大阪朝日放送(正しい名称は朝日放送なのになぜか大阪を付ける習慣があるなあ)

のかってのテレビ番組「探偵!ナイトスクープ」で視聴者からの疑問に答える形で始まった全国アホ・バカ分布調査の集大成で、

番組では関西の「アホ」と東京の「バカ」を対比しエリア分けを試みた。

一般に関東では「バカ」といい関西では「アホ」という。

ではどこからどこまでが「バカ」の地域で、どこからどこまでが「アホ」なのか。
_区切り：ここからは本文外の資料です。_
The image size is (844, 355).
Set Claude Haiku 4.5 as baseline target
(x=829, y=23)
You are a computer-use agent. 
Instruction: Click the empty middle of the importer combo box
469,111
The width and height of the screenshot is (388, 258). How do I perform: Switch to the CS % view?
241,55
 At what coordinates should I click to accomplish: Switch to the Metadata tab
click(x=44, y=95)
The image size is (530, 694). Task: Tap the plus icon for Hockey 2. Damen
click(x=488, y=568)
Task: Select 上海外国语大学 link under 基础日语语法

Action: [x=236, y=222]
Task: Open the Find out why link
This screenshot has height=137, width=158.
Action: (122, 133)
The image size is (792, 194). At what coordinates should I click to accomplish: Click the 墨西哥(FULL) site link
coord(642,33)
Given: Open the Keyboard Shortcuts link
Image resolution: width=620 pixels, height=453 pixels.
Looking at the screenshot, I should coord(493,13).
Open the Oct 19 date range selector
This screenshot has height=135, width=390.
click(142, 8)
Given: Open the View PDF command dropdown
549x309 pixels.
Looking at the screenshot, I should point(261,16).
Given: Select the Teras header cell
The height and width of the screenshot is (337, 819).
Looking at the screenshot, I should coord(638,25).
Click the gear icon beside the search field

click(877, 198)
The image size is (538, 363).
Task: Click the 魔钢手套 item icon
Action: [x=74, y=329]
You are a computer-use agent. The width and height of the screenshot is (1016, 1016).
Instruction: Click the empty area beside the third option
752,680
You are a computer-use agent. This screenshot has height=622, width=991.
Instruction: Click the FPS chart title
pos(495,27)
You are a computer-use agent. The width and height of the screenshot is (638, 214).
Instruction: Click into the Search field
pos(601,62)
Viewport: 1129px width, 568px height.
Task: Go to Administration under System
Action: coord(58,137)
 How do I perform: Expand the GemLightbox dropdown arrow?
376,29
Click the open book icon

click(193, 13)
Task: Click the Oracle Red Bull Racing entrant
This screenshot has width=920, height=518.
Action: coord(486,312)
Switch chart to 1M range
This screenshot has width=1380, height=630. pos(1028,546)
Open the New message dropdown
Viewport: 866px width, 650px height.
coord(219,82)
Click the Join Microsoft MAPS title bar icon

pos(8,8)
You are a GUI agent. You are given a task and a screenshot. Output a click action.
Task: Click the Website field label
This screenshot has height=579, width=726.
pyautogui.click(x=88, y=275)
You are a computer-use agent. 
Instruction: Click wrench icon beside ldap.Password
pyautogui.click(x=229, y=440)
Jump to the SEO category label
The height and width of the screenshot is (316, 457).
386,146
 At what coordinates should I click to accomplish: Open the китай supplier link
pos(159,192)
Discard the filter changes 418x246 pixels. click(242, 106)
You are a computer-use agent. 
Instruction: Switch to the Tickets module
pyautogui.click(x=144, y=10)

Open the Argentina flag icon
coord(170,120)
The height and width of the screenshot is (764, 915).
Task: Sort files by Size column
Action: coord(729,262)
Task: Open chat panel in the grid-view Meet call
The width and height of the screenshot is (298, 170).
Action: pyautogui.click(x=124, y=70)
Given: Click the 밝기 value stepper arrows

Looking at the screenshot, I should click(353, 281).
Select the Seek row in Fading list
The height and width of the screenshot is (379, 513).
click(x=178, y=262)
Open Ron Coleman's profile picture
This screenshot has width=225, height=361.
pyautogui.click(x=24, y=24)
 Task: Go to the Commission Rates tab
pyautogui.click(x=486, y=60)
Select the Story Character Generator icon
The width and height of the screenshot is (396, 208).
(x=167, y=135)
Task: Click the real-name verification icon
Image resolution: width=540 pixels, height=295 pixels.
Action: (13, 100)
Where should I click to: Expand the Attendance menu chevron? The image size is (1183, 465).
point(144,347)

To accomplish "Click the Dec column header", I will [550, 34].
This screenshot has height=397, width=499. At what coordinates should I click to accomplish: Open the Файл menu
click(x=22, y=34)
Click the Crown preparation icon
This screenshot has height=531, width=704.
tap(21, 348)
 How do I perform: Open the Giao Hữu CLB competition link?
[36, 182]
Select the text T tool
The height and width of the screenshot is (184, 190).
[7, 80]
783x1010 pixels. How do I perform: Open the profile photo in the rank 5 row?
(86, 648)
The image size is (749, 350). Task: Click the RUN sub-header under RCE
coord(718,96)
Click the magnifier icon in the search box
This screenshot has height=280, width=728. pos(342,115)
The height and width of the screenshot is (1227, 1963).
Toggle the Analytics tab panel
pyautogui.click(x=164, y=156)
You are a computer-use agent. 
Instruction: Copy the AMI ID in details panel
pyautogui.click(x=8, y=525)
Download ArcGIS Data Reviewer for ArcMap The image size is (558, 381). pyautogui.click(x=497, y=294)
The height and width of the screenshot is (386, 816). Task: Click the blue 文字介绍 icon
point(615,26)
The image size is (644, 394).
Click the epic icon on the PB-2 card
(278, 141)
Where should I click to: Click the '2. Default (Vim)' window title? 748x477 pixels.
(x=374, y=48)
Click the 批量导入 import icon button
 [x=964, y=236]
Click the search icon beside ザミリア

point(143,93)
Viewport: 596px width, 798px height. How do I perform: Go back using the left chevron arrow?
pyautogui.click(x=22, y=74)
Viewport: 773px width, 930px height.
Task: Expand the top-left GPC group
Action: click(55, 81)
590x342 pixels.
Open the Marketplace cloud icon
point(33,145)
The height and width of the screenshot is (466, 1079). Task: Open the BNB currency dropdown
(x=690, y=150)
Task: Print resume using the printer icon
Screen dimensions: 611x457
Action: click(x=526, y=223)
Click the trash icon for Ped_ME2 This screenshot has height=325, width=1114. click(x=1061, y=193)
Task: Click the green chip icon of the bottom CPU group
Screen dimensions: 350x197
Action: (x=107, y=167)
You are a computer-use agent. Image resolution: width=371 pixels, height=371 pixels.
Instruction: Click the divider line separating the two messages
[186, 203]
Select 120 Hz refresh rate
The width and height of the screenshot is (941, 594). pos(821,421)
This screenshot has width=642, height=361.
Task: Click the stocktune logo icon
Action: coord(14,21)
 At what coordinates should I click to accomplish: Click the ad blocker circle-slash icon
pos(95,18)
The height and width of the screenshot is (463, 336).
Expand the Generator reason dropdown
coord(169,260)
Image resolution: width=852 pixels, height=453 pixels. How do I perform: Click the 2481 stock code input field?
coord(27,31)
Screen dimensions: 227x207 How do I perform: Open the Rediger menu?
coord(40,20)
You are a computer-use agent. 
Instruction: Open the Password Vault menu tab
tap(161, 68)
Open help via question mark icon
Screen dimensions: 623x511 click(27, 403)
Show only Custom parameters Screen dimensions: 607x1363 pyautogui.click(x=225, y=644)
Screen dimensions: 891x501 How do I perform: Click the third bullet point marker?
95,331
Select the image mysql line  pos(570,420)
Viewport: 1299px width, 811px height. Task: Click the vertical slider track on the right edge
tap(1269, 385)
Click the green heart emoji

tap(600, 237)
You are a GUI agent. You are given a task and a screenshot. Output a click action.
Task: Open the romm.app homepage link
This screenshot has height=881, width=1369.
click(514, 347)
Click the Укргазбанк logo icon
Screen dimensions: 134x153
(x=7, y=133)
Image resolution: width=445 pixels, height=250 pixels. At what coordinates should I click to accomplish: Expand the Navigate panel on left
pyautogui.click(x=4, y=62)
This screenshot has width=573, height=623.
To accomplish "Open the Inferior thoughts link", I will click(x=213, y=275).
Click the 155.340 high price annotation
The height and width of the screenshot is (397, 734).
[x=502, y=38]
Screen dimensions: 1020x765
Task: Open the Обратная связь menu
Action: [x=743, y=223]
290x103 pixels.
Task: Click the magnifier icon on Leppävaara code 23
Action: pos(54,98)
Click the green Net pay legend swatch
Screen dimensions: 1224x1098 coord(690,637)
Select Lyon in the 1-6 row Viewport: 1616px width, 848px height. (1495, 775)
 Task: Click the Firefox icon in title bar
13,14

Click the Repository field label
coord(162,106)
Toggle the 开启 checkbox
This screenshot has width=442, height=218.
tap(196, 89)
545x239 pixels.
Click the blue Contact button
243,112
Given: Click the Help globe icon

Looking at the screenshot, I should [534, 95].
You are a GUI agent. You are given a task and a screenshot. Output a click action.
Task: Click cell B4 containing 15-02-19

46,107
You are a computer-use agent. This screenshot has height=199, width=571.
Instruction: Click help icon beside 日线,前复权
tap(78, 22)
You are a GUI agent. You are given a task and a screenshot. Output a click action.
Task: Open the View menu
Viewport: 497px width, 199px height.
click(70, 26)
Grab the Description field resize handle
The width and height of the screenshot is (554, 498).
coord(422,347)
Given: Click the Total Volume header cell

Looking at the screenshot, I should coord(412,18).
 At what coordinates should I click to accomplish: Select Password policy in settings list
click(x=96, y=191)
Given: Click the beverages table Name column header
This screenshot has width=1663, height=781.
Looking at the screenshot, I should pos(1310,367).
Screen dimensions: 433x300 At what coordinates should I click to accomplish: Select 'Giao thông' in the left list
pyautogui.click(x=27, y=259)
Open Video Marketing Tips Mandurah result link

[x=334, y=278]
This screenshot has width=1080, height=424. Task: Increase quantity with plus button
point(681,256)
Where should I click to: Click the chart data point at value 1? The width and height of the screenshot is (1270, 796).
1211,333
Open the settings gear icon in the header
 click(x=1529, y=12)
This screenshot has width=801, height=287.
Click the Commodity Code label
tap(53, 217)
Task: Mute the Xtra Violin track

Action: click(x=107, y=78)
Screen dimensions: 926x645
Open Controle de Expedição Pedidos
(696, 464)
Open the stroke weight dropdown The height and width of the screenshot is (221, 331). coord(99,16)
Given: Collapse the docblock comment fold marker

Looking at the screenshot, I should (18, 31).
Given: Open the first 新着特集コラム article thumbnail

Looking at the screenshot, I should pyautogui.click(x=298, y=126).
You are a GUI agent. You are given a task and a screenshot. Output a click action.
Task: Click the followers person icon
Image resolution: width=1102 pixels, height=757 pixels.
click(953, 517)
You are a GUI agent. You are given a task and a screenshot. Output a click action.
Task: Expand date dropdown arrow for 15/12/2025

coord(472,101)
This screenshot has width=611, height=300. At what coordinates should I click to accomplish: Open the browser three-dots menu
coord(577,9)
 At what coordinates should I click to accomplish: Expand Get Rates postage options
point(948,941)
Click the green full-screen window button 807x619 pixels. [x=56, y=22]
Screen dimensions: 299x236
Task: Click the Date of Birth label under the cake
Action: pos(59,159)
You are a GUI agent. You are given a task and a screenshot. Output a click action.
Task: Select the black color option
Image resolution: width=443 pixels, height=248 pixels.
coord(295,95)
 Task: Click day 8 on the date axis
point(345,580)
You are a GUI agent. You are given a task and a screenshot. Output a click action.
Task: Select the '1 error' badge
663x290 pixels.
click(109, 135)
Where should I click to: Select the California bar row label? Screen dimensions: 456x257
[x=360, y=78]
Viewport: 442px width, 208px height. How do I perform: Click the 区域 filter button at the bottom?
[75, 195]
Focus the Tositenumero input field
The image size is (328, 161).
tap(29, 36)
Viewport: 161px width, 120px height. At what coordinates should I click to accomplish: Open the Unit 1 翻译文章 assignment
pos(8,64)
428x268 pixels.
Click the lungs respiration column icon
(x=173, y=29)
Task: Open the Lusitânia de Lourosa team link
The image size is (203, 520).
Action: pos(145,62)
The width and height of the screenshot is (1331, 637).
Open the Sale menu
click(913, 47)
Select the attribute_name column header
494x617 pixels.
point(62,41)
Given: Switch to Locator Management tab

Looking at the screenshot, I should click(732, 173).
これを正確に調査しようとした。

「俺たちバカなことしたなあ」

「うん、もうこんなアホなことはやめよう」

「きょうの君は、すばらしい」

「いやんバカ」や「なに言うたはるん、アホかいな」

番組に届いた投書、東京と大阪出身の夫婦がけんかで「バカ」「アホ」と言い合うことの疑問がとっかかりである。

 その昔テレビで放映された時に見ていたが、今回ひょんなことからその調査結果「全国アホ・バカ分布考」という本を手に入れた。

番組で忙しいスタッフたちに代わりズブの素人である松本プロデューサーが未知の分野言語地理学にに挑んだ。その著作である。

番組の探偵氏がまず東京で、町行く人に大阪でいう「あほなこと」を実演し、

「バカ」との一言を受け取り、そして大阪に向かう。

静岡でも「バカ」だった。

ところが名古屋駅前では中日ファンから「たわけなジャイアンツ」と「タワケ」が出現した。

そうして「アホ」と「バカ」ではなく「アホ」と「タワケ」の境界線を探すことになった。

結果どうやら「アホ」と「タワケ」の境界線は天下分け目の関ケ原(岐阜県不破郡関ケ原町大字関ケ原西今津)にあった。

ここでその捜索結果を受けて探偵局長・天才上岡竜太郎からそれで「バカ」と「タワケ」の境界はどこかと疑問があがった。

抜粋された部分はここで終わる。